29 Ekim 2013 Salı

THE TURKISH REPUBLIC...

Today, our country is 90 years old. 
It has been 90 years since Mustafa Kemal Ataturk, who is the founder of Turkey, declared that Turkey was a "REPUBLIC." After many battels won, Turkey gained its long-time deserved title. Rest in peace to all souls who have fought in this long battle for freedom, rest in peace Ataturk! Turkey will remain as a republic forever! 
Me in my "republic" t-shirt. 


CUMHURTIYETIMIZ 90 YASINDA!

Bu konularda kalemimi oynatinca pek sonunu getiremem. Yazacak cok sey var cunku. Bitmiyor. Yazdikca artiyor kinamalar... Bu sefer kisa tutmaya calisacagim. Malum, bilen biliyor. Daha dogrusu bilmek isteyen biliyor, anlamak isteyen anliyor gercekleri...
Cumhuriyet bayramimiz kutlu olsun! Turkiyemiz bugun 90 yasinda. Cok daha guzel gunler gormeyi hakediyorsun Turkiyem, ve goreceksin de. Biz, Ataturk'un cocuklari, yasadigimiz surece Turkiye CUMHURIYETI de yasayacaktir. Rahat uyuyun Atam ve Turkiye'nin melekleri, her sey yoluna girecek. Zamanla, her sey cok daha iyi olacak. Siz nice savaslarda nice kanlar doktunuz, yuzunuzu kara cikartmayacagiz! 

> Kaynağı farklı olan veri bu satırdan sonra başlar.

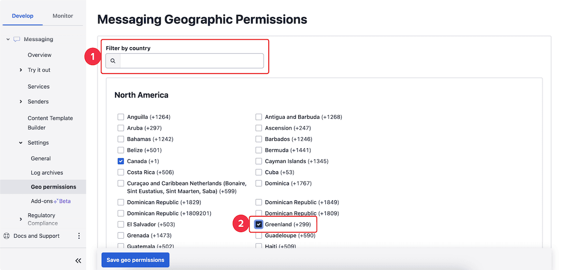This screenshot has width=561, height=270.
Task: Switch to the Monitor tab
Action: tap(63, 15)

Demokrasi duvarim. Eklemek isteyeni beklerim. Burda sansur yok, korkmayin...



25 Ekim 2013 Cuma

Love...

My mom+dad have been married since 25.10.96. Love fits them perfectly. Happy anniversary, Mr. Handsome and Mrs. Beautiful (aka the best dad and the best mom). 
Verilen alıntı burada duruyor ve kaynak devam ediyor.